Planning Your Rocky Mountain National Park Visit
A few practical notes that apply across all of this:
Timed entry reservations are required May through October and are split by entry corridor. Bear Lake Road Corridor reservations and general park entry are separate and both can sell out. Book at recreation.gov before your trip. Arriving at 6 a.m. is still the right call even with a reservation, because the parking lots fill fast once the day starts.
AllTrails has all the hikes in this post mapped with offline capability. Download everything before you drive into the park. Plan your Rocky Mountain National Park hikes on AllTrails and pull offline maps while you’ve got signal in Estes Park.

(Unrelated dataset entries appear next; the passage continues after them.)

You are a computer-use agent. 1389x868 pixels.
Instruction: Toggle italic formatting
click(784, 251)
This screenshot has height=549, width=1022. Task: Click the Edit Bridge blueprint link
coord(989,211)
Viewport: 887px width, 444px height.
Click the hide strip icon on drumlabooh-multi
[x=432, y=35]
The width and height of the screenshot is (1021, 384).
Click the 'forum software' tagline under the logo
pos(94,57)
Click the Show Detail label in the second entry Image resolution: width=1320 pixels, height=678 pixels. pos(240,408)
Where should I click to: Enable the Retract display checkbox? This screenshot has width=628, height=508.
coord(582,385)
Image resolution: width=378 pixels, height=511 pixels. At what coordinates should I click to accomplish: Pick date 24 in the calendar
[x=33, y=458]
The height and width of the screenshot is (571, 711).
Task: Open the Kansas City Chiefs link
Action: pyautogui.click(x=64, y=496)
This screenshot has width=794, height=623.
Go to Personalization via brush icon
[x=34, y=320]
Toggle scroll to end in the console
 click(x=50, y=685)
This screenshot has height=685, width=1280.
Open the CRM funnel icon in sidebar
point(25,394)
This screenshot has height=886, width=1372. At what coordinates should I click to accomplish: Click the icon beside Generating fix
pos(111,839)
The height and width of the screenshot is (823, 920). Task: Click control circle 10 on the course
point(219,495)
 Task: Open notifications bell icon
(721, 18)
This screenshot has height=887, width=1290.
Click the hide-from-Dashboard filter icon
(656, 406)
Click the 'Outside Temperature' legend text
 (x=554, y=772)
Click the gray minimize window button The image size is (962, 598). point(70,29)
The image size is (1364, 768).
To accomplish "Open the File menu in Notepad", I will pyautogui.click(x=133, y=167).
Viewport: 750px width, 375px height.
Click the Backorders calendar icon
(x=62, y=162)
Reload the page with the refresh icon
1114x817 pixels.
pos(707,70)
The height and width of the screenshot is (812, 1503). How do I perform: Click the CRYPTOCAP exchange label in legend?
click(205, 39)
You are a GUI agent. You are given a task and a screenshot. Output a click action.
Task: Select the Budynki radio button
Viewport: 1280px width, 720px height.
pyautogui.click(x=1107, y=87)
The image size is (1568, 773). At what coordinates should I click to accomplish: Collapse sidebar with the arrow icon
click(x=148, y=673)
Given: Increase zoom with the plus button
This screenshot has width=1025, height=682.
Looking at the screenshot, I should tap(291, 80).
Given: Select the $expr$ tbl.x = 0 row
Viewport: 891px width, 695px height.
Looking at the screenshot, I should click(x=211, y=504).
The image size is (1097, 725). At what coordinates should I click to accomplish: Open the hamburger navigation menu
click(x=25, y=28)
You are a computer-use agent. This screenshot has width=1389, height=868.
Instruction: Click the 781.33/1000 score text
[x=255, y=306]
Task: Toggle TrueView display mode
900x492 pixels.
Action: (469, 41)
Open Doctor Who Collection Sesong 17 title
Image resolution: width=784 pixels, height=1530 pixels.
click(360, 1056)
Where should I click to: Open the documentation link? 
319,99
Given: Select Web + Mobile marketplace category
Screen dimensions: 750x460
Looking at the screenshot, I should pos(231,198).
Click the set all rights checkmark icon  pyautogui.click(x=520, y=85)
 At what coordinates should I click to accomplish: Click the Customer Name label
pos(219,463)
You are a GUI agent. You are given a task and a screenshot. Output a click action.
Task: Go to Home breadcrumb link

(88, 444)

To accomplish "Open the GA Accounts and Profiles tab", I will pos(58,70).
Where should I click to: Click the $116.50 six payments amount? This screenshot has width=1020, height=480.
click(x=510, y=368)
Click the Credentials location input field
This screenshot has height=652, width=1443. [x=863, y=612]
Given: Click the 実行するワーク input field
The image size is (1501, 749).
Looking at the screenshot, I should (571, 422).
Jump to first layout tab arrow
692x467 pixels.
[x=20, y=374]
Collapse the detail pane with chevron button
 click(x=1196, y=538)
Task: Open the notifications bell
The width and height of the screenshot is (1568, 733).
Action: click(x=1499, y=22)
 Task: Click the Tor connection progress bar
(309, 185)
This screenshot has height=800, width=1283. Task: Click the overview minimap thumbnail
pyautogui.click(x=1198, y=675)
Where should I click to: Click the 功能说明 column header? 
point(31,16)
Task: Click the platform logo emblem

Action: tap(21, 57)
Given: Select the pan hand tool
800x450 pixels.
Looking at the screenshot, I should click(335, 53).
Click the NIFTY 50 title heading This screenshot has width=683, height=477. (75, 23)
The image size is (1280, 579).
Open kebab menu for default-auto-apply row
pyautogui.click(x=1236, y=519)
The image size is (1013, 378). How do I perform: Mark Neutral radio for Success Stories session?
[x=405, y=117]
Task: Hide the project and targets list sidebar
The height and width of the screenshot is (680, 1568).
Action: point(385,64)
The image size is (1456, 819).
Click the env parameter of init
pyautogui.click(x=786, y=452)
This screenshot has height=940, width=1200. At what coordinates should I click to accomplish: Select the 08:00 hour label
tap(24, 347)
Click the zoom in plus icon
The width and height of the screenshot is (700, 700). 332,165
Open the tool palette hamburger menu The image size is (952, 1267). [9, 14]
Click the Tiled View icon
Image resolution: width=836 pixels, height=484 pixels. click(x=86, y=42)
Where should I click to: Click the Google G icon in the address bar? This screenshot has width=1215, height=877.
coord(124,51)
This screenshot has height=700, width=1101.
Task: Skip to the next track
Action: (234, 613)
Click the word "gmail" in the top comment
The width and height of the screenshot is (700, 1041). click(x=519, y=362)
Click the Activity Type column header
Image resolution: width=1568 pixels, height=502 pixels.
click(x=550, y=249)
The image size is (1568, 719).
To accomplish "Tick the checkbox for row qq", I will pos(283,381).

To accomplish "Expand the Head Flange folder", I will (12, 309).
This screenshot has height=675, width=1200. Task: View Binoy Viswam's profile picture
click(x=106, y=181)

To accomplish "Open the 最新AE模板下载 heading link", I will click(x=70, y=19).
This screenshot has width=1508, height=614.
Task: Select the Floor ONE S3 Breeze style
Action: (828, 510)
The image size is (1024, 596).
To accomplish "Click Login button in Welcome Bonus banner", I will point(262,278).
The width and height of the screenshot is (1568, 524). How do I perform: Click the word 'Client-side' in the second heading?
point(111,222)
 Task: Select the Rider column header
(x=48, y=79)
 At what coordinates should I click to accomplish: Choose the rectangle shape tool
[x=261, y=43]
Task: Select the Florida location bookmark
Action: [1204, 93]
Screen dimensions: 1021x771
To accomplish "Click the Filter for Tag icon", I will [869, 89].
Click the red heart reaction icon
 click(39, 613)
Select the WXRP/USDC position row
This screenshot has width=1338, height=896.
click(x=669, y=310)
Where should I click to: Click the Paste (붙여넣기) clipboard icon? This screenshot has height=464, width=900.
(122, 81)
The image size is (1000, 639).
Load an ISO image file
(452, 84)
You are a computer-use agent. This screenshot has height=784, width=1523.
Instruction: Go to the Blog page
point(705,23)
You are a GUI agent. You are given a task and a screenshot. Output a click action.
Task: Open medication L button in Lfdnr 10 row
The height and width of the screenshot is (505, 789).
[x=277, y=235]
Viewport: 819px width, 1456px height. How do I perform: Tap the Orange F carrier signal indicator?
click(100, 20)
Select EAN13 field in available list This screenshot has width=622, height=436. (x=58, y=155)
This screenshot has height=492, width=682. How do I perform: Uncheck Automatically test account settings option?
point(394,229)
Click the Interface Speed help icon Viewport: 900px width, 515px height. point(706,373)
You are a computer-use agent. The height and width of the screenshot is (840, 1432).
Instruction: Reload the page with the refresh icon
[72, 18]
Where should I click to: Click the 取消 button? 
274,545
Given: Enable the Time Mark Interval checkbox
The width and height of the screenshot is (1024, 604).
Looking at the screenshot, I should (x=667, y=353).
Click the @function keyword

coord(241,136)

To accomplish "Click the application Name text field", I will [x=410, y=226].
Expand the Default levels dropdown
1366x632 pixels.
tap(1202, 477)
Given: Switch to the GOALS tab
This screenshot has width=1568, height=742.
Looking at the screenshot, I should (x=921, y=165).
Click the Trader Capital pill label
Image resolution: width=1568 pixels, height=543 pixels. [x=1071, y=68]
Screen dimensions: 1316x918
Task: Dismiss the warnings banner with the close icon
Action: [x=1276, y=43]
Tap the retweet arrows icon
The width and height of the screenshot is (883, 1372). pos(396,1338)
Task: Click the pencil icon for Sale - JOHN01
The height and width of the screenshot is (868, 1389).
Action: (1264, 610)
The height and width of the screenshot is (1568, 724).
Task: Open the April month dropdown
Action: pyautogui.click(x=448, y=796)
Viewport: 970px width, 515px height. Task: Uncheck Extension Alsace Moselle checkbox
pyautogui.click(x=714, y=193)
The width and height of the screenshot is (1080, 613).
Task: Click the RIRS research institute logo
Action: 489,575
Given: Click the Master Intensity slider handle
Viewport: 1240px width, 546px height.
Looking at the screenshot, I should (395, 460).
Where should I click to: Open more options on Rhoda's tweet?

No dogs on any trails in the park. Roosevelt National Forest outside the park boundaries has dog-friendly options if needed.
The America the Beautiful Annual Pass covers the $35 vehicle entry fee and pays for itself in two visits. Worth having if this is part of a national park trip.
Chase the Quiet
Rocky Mountain National Park is one of the most visited national parks in the country. It can feel like that. But 4 a.m. wake-ups and a willingness to push past Timberline Falls still deliver the version of the park where you’re sitting at Sky Pond with your feet in the water and no one else around. The system rewards the early and the committed. That’s the version worth chasing.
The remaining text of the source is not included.